Stated plainly and simply, to be saved is to see Jesus. We are saved the moment we see Him.
“Look and live,” my brother, live,
Look to Jesus now and live;
‘Tis recorded in His Word, Hallelujah!
It is only that you “look and live.”
We must not forget that it is not a physical look that brings salvation. The majority of those who saw Jesus here on earth were not saved. For that reason Jesus said to His own, Blessed are the eyes which see what ye see.” The others who were there did not see what the disciples saw.
We have an inward, spiritual eye. If the Spirit can anoint that eye with God’s spiritual eye_salve, and turn the eye toward Jesus, salvation becomes ours.
Let us pray for open eyes, and turn to the suffering Savior.
Probably few of those who see Christ on the cross can fail to be moved by that sight. One is gripped by the fact that an innocent one must suffer so unjustly. It is bad enough that a criminal is mistreated; but that a pure and innocent person shall be thus treated is shocking. What grips us most of all is that Jesus voluntarily chose this road; His only compulsion was that of a loving heart. Of His own free will He plunged Himself into the jaws of Satan. With every step toward Gethsemane He was made to feel more and more the power that sin has. He was forsaken by God and man. In that dark hour He shuddered as a true human being in anguish and pain. Then it was that He prayed, “Father, all things are possible unto thee; remove this cup from me. Howbeit, not what I will, but what thou wilt.” (Mark 14:36).
The cup could not be removed, and Jesus voluntarily offered to take it and to bear the judgment. In the hour of trial His words came as a mournful complaint, though without bitterness: “My soul is exceeding sorrowful even unto death.” (Mark i: 34). “Could ye not watch with me one hour?” (Matt. 26:40).
They could not. He trod the winepress alone. “He went out, bearing the cross for Himself, unto the place called The place of a skull, which is called in Hebrew Golgotha; where they crucified Him, and with Him two others, on either side one, and Jesus in the midst.” (John 19:17-18).
Behold the Man!
When I the love of God will know,
To Golgotha at once I go.
There on the cross in bitter pain
He died that I might live again.
What is so remarkable about this drama of suffering? ‘What took place on this cross and in this Man?
Here God and man meet again in the Man, Jesus Christ. Here all that is sinful meets all that is holy. Christ has become the battleground where the two forces meet. Here sin is expiated, the debt paid, and judgment meted out. Here Satan is to lose his power over us. Here peace between us and God is to be sealed by the blood of the Son of God and man.
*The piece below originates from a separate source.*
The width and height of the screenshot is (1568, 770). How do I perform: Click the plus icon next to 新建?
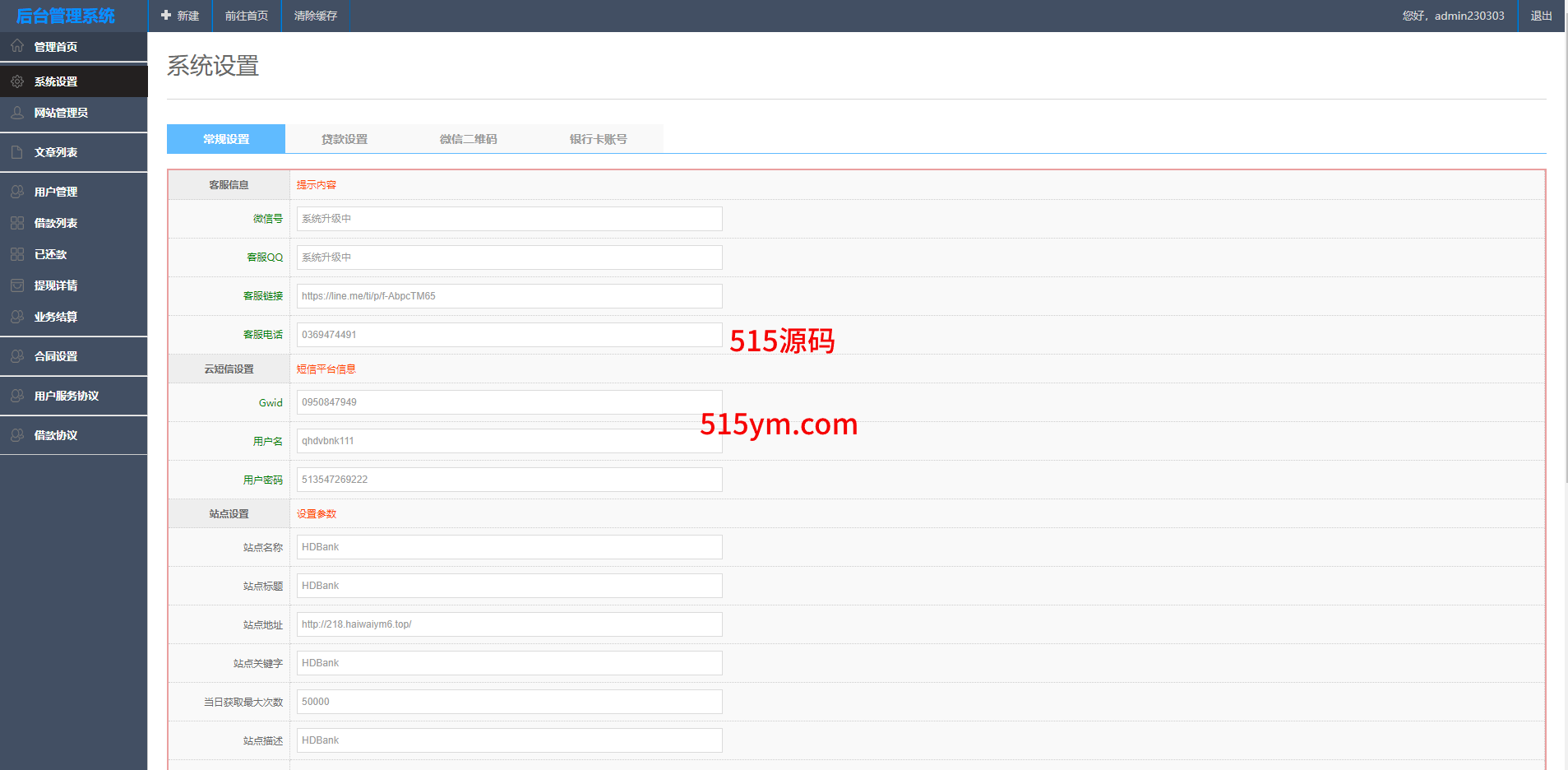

“For it was the good pleasure of the father that in him should all fulness dwell; and through him to reconcile all things unto himself, having made peace through the blood of his cross; through him, I say, whether things on earth, or things in the heavens.” (Col. 1:19-20).
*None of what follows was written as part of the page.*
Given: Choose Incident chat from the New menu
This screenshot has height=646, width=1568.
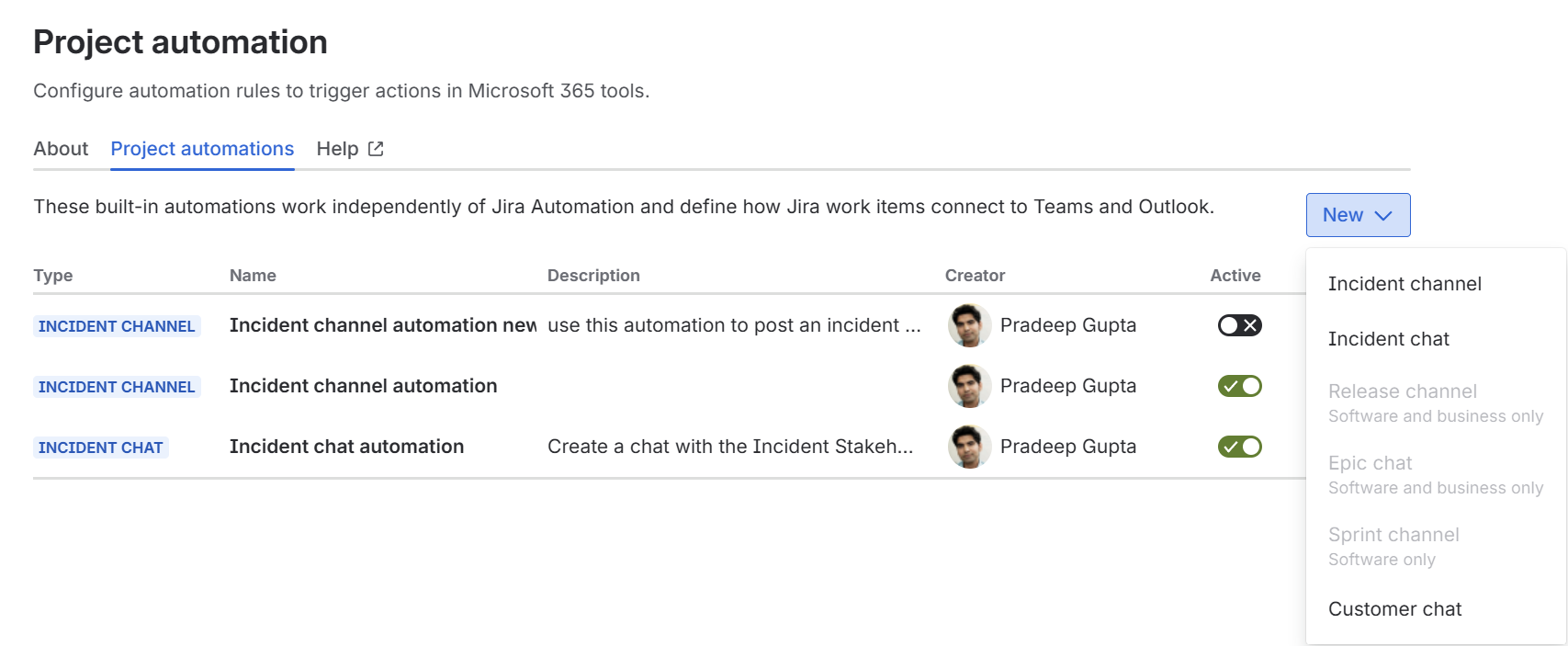Looking at the screenshot, I should tap(1388, 339).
“And might reconcile them both in one body unto God through the cross, having slain the enmity thereby.” (Eph. 2: !6).
"-so making peace.” (Eph. 2:15).
Behold the Man!
Who is able to comprehend this mystery of salvation? Who can plumb the depths of this sea? Jesus is standing before God and the prince of this world. Evil and good are met in Him. He suffers all, pays all, and is victorious over all.
Praise God! The depth of such love is past understanding. This mystery is the great and ever new theme for every saved sinner on earth; it will be the theme of the song of the saints throughout eternity.
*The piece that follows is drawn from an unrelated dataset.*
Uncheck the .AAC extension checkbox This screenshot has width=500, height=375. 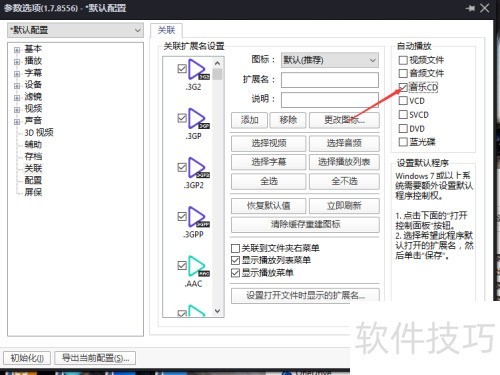coord(182,265)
I would ask you this question: Do you see the Savior, bound, beaten, and suffering? Do you see Him, sorrowful unto death, with drops of blood as sweat dripping from His brow? Do you see hell opened and heaven closed to Him — that heaven might be opened and hell closed for us?
Can you look upon this and still live in sin? Can you behold Him and still be careless about your soul’s salvation?
* * *
Golgotha does not end the scene. We have Easter morning with life bursting from the grave. Then were established the words Christ spoke before going to Calvary, “I live, and ye shall live also.”
Christian friend! Think of that day when “Behold the Man!” shall resound through the heavens! When hosts “as thousand snowclad mountains bright” shall greet Him with jubilant song! When every book shall be opened by Him who has earned the right to break all seals! When every page shall be pure and spotless in God’s eyes eternally!
That will not be a Good Friday with doleful dirges; it will not be a world in blood and tears. It will be the saved of earth in eternal communion with the living God in joy unspeakable.
“And they shall see his face; and his name shall be on their foreheads.” (Rev. 22:4).
Innumerous choirs before the shining throne
Their joyful anthems raise,
Till heaven’s glad halls are echoing with the tone
Of that great hymn of praise,
And all its host rejoices,
And all its blessed throng
Unite their myriad voices
In one eternal song!
Copyright 2020 Hauge Lutheran Innermission Federation. All Rights Reserved.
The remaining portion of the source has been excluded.